To expand on this below;

Den 18 apr. 2017 00:34 skrev "Natanael" <natanael.l@gmail.com>:

IMHO the best option if we change PoW is an algorithm that's moderately
processing heavy (we still need reasonably fast verification) and which
resists partial state reuse (not fast or fully "linear" in processing like
SHA256) just for the sake of invalidating asicboost style attacks, and it
should also have an existing reference implementation for hardware that's
provably close in performance to the theoretical ideal implementation of
the algorithm (in other words, one where we know there's no hidden
optimizations).

[...] The competition would mostly be about packing similar gate designs
closely and energy efficiency. (Now that I think about it, the proof MAY
have to consider energy use too, as a larger and slower but more efficient
chip still is competitive in mining...)


What matters for miners in terms of cost is primarily (correctly computed)
hashes per joule (watt-seconds). The most direct proxy for this in terms of
algorithm execution is the number of transistor (gate) activations per
computed hash (PoW unit).

To prove that an implementation is near optimal, you would show there's a
minimum number of necessary transistor activations per computed hash, and
that your implementation is within a reasonable range of that number.

We also need to show that for a practical implementation you can't reuse
much internal state (easiest way is "whitening" the block header,
pre-hashing or having a slow hash with an initial whitening step of its
own). This is to kill any ASICBOOST type optimization. Performance should
be constant, not linear relative to input size.

The PoW step should always be the most expensive part of creating a
complete block candidate! Otherwise it loses part of its meaning. It should
however still also be reasonably easy to verify.
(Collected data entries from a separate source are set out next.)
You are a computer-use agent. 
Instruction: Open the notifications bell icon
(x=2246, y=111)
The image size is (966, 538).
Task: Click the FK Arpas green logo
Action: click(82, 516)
Given that there's already PoW ASIC optimizations since years back that use
deliberately lossy hash computations just because those circuits can run
faster (X% of hashes are computed wrong, but you get Y% more computed
hashes in return which exceeds the error rate), any proof of an
implementation being near optimal (for mining) must also consider the
possibility of implementations of a design that deliberately allows errors
just to reduce the total count of transistor activations per N amount of
computed hashes. Yes, that means the reference implementation is allowed to
be lossy.

So for a reasonably large N (number of computed hashes, to take batch
processing into consideration), the proof would show that there's a
specific ratio for a minimum number of average gate activations per
correctly computed hash, a smallest ratio = X number of gate activations /
(N * success rate) across all possible implementations of the algorithm.
And you'd show your implementation is close to that ratio.

It would also have to consider a reasonable range of time-memory tradeoffs
including the potential of precomputation. Hopefully we could implement an
algorithm that effectively makes such precomputation meaningless by making
the potential gain insignificant for any reasonable ASIC chip size and
amount of precomputation resources.

A summary of important mining PoW algorithm properties;

* Constant verification speed, reasonably fast even on slow hardware

* As explained above, still slow / expensive enough to dominate the costs
of block candidate creation

* Difficulty must be easy to adjust (no problem for simple hash-style
algorithms like today)

* Cryptographic strength, something like preimage resistance (the algorithm
can't allow forcing a particular output, the chance must not be better than
random within any achievable computational bounds)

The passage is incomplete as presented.